“公子,方才有人出去了,看样子……有些不怀好意!”

    沈棋韵喝了一口美酒,轻启红唇开口道。

    朱雄英淡淡瞥了一眼楼下的周财主,意味深长地笑着答道:“无妨,饵料已经撒出去了,现在就等鱼儿上钩了!”

    饵料?

    鱼儿?

    香菱表示根本听不懂,她正全心全意地啃着一个大猪蹄子,弄得满脸都是油腥。

    沈棋韵闻言若有所思的点了点头,终于明白自家公子口中的“钓鱼执法”是什么意思了!

    但她还有一点没有想通:鱼儿是谁?

    难道……

    棋韵突然想到了一种可能,脸色渐渐变得有些难看了起来。

    “不用担心,坐着看戏就是!”

    朱雄英一脸轻松地开口道,继续饮了一口美酒。

    这瀔溪春自然是酿造米酒,甘甜可口,回味无穷,口感尚佳,一瓶百两,的确值得上这个价钱。

    不过一想起朱十三一个月的月钱也才不过百两银子,自己一瓶酒就喝光了,朱雄英就不由“噗嗤”一下笑出了声。

    “小二,死哪儿去了?快点滚过来!”

    店小二骤然听闻这声高喝,心底暗自咒骂一声后,满脸媚笑地走了过来。

    “公子有何吩咐?”

    “有些事情想问问你,倘若答得好了,本公子不缺你这点赏钱!”

    朱雄英颐指气使地开口道,摆出了一副败家子的姿态,令店小二欣喜若狂。

    “公子尽管问,小的必包您满意!”

    朱雄英闻言笑了笑,心中清楚这是金钱的魔力,这厮心中不知道在怎么咒骂自己呢!

    “这瀔溪春的确不错,但总喝这个未免有点腻歪,有没有口感不一样的美酒佳酿?”

    真是一个钱多骚包的败家子!

    小二无语地暗自咒骂了一声,身体却是实诚地答道:“公子说笑了,这瀔溪春可是仅次于天下七大名酒,比它口感更佳的酒自然是那七大名酒,各有各的风味。

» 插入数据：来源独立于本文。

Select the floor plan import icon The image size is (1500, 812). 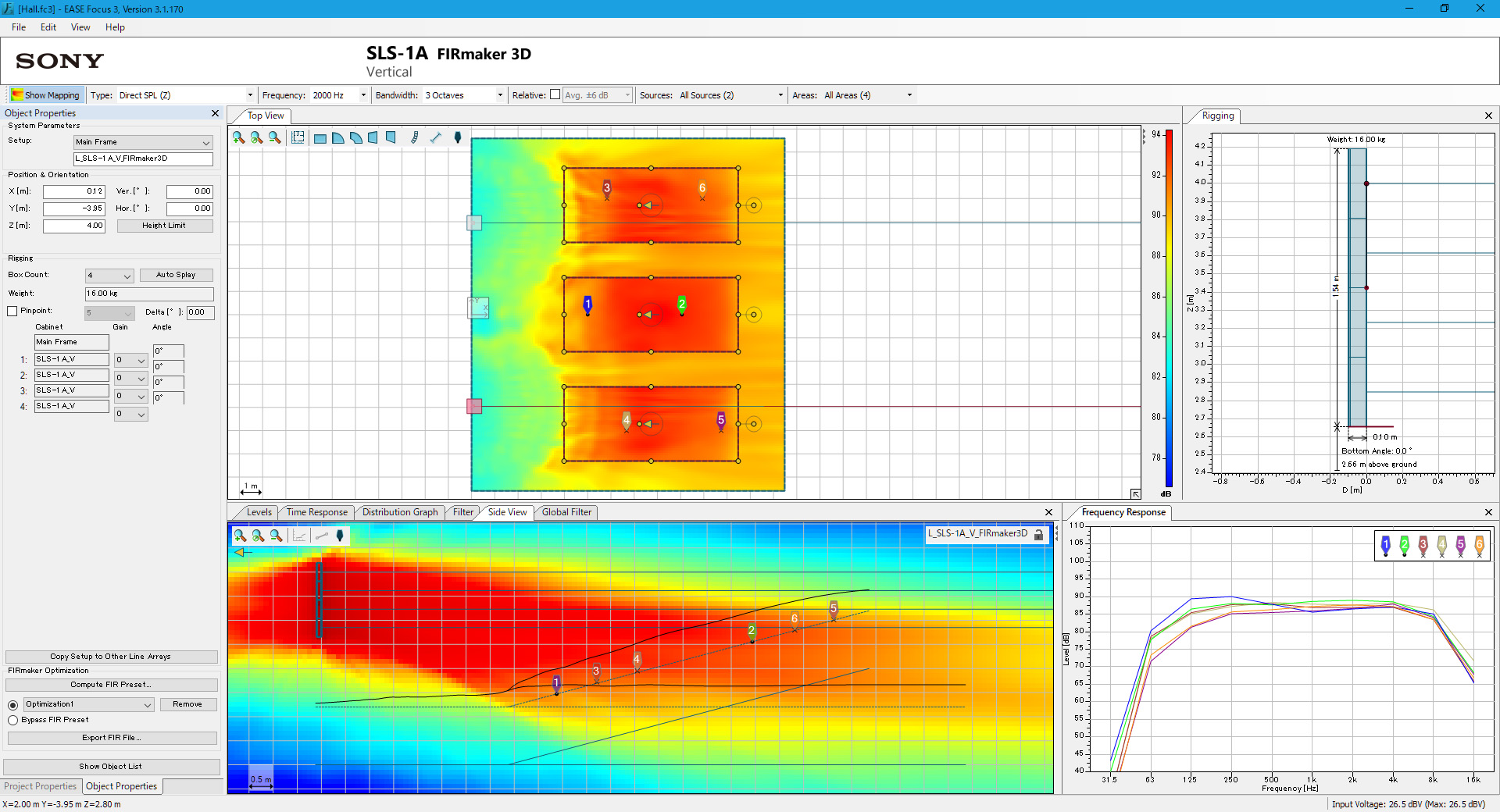(x=298, y=137)
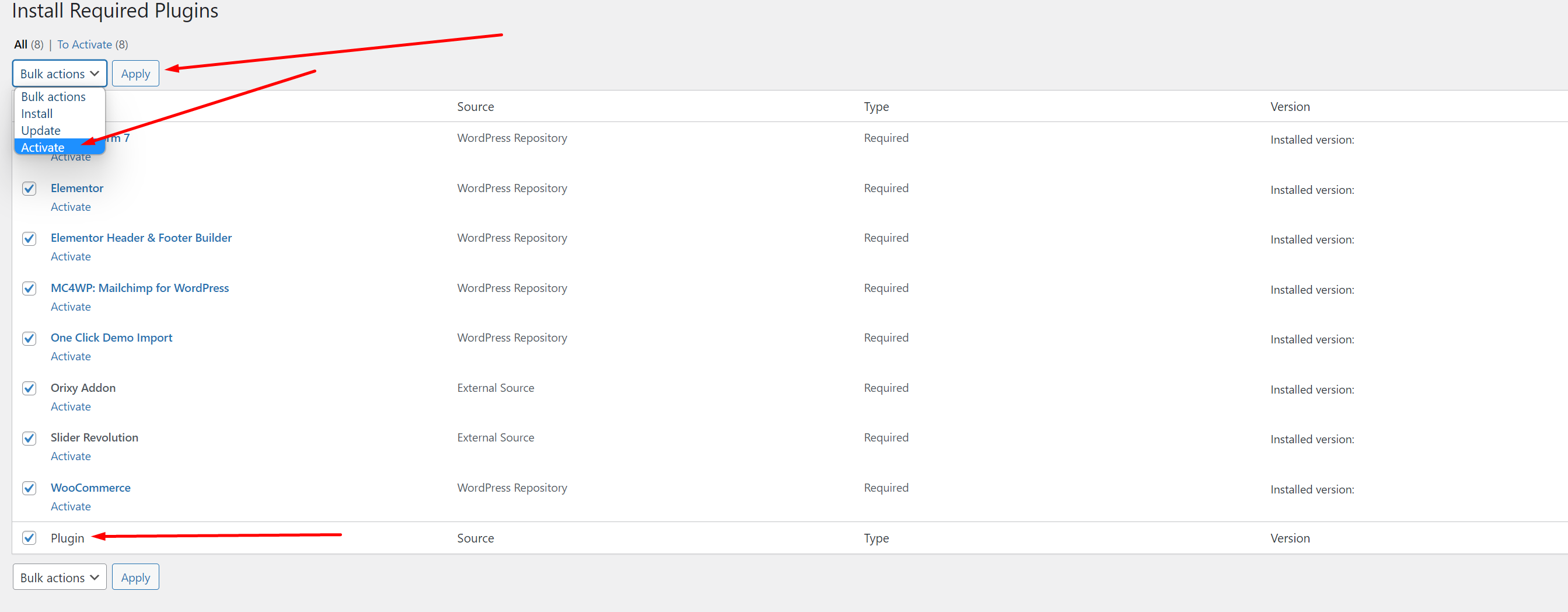This screenshot has height=612, width=1568.
Task: Choose Install in the bulk actions list
Action: tap(37, 114)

”

    “小店店小利薄,供售这瀔溪春已经殊为不易了,哪里还有余钱售卖七大名酒!”

    朱雄英闻言立马坐直了身体,兴致勃勃地追问道:“好好讲讲这七大名酒!”

    岂料店小二却是一脸为难地开口道:“公子,小的还要招待其他客人呢,您看……”

    呵呵,这王八蛋是在问自己要钱呢!

    一锭银子抛出,小二当即改口道:“这天下公认的七大名酒分别是东阳酒、处州金盆露、江西麻姑酒、金陵瓶酒、山东秋露白、淮安绿豆酒以及这金华瀔溪春。”

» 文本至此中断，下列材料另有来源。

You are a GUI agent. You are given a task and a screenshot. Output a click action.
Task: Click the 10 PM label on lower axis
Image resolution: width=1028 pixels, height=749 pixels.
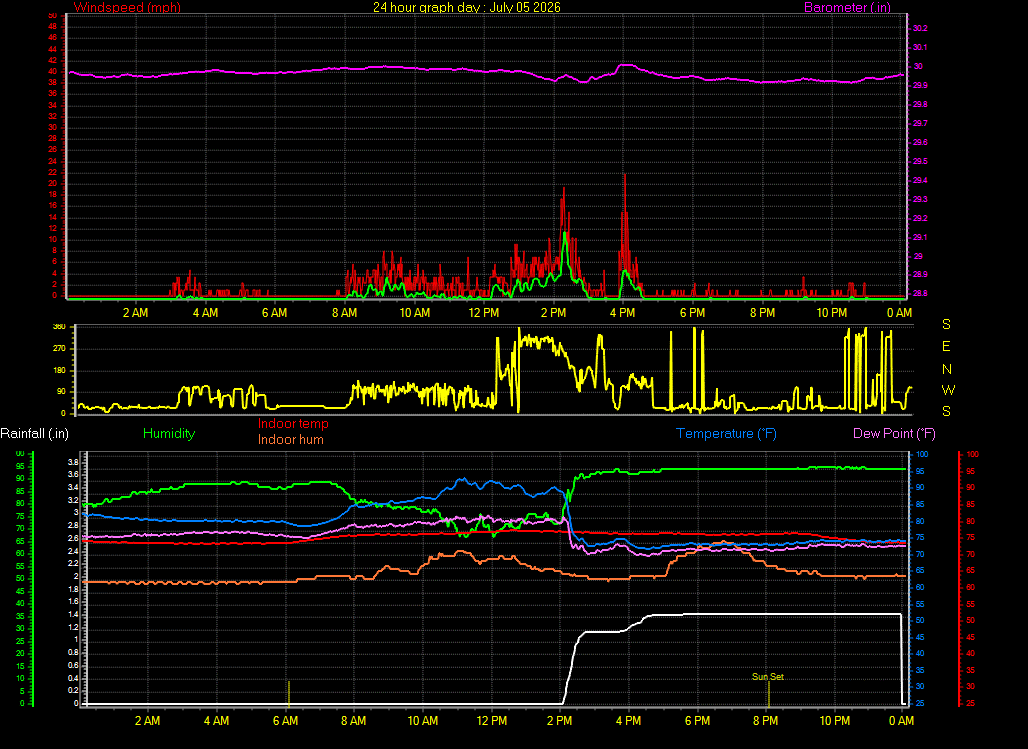pyautogui.click(x=835, y=721)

    “山东秋露白,七大名酒之冠,颜色纯白,甜中带辣,极易醉人,一般与烧酒一起售卖!”

    看来这是一种高粱烧酒,味道甜中带辣,受众却是不少,若是白酒问世,这玩意儿定会遭受到重创。

    “淮安绿豆酒……”

    小二一一简短地讲解了七大美酒,令朱雄英陷入了沉思。

    这七大美酒都是粮食酿造酒,有的辛辣,有的甘甜,因其独特的风味受到世人的青睐。

    如此一来,白酒凭借其辛辣的口感,受众应该不会太少。

    “你们这小店既然没有其他美酒,那烧酒至少有吧?拿一瓶来,让本公子喝个痛快!”

    他倒是想要试试,这烧酒口感到底如何,比之后世白酒差了多少。

    待小二恭恭敬敬地将酒放到了桌上,朱雄英却又装作若无其事地随口问了一句:“小二,现在正是饭点时间,为何本公子看你们生意如此冷清啊?”

    废话!

    能不冷清吗?

    若不是因为那群疯狗,店里面现在的客人只怕会多出好几倍!

    小二环顾左右,一脸惶恐地低声答道:“公子小心祸从口出啊!这些话万万不能提及!”

    哦哟?锦衣卫这么吓人的吗?

    “这是什么道理?你们堂堂正正的开店做生意,难道还有盗匪作乱吗?”

    小二闻言一愣,苦涩地摇了摇头解释道:“盗匪?那群疯狗比起盗匪更加可怕,公子还是不要再说了,小的可不想被那群疯狗盯上!”

    果然是因为锦衣卫!

    确定了这个事实,朱雄英当即一拍案桌,高喝道:“这可是金陵帝都,天子脚下,难道还有人敢为非作歹?”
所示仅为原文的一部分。